We have to consider in our batch updates that there are multiple stages of the update. This is because we need to consider that at any point the lifecycle of a presented entry may change within a single batch. Because of this, we have to treat the operation differently within kanidm to ensure a consistent outcome.

Additionally we have to "fail fast". This means that on any conflict the sync will abort and the administrator must intervene.

To understand why we chose this, we have to look at what happens in a "soft fail" condition.

In this example we have an account named X and a group named Y. The group contains X as a member.

When we submit this for an initial sync, or after the account X is created, if we had a "soft" fail during the import of the account, we would reject it from being added to Kanidm but would then continue with the synchronisation. Then the group Y would be imported. Since the member pointing to X would not be valid, it would be silently removed.

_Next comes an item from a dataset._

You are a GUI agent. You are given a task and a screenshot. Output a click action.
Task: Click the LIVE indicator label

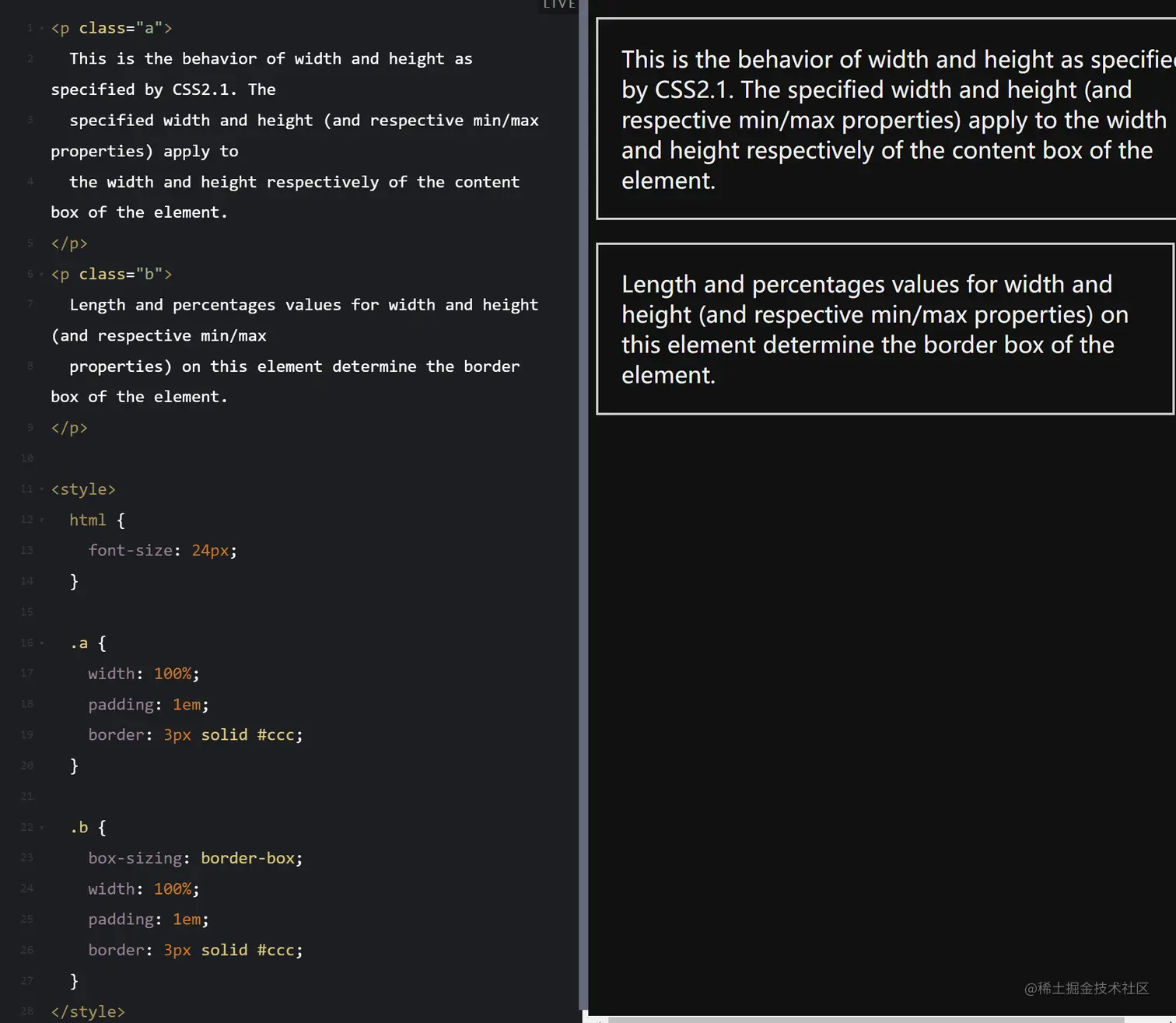pyautogui.click(x=559, y=5)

At this point we would have group Y imported, but it has no members and the account X would not have been imported. The administrator may intervene and fix the account X to allow sync to proceed. However this would not repair the missing group membership. To repair the group membership a change to group Y would need to be triggered to also sync the group status.

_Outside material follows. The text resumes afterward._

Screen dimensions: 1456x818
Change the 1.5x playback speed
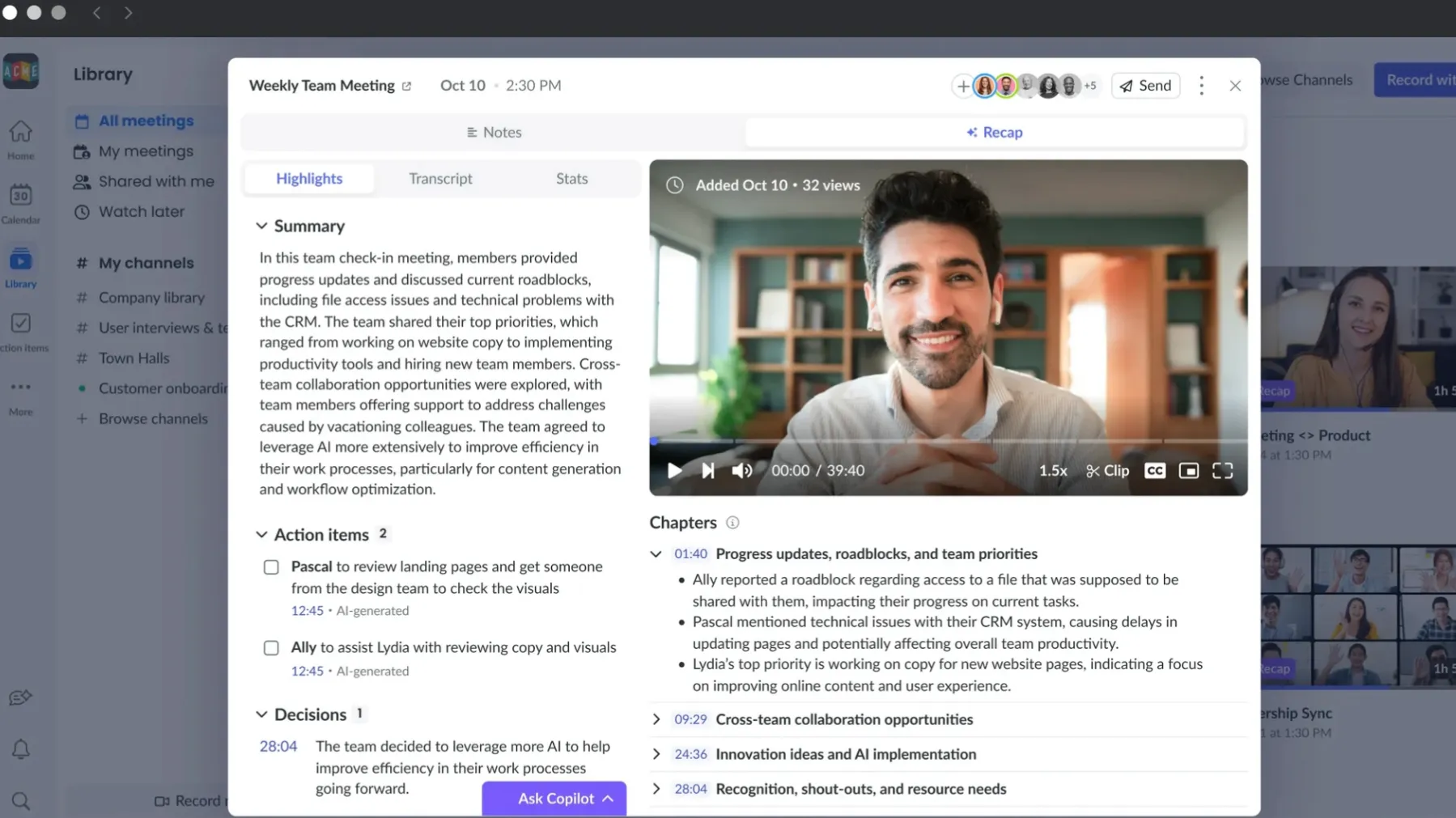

Since the admin may not be aware of this, it would silently mean the membership is missing.

To avoid this, by "failing fast" if account X couldn't be imported for any reason, than we would stop the whole sync process until it could be repaired. Then when repaired both the account X and group Y would sync and the membership would be intact.

Phase 1 - Validation of Update State

In this phase we need to assert that the batch operation can proceed and is consistent with the expectations we have of the server's state.

Assert the token provided is valid, and contains the correct access requirements.

From this token, retrieve the related synchronisation entry.

Assert that the batch updates from and to state identifiers are consistent with the synchronisation entry.

Retrieve the sync_parent_uuid from the sync entry.

Retrieve the sync_authority value from the sync entry.

Phase 2 - Entry Location, Creation and Authority

In this phase we are ensuring that all the entries within the operation are within the control of this sync domain. We also ensure that entries we intend to act upon exist with our authority markers such that the subsequent operations are all "modifications" rather than mixed create/modify

For each entry in the sync request, if an entry with that uuid exists retrieve it.

  • If an entry exists in the database, assert that it's sync_parent_uuid is the same as our agreements.

    • If there is no sync_parent_uuid or the sync_parent_uuid does not match, reject the operation.
  • If no entry exists in the database, create a "stub" entry with our sync_parent_uuid

    • Create the entry immediately, and then retrieve it.

Phase 3 - Entry Assertion

Remove all attributes in the sync that are overlapped with our sync_authority value.

For all uuids in the entry present set Assert their attributes match what was synced in. Resolve types that need resolving (name2uuid, externalid2uuid)

Write all

Phase 4 - Entry Removal

For all uuids in the delete_uuids set: if their sync_parent_uuid matches ours, assert they are deleted (recycled).

Phase 5 - Commit

Write the updated "state" from the request to_state to our current state of the sync

Write an updated "authority" value to the agreement of what attributes we can change.

Commit the txn.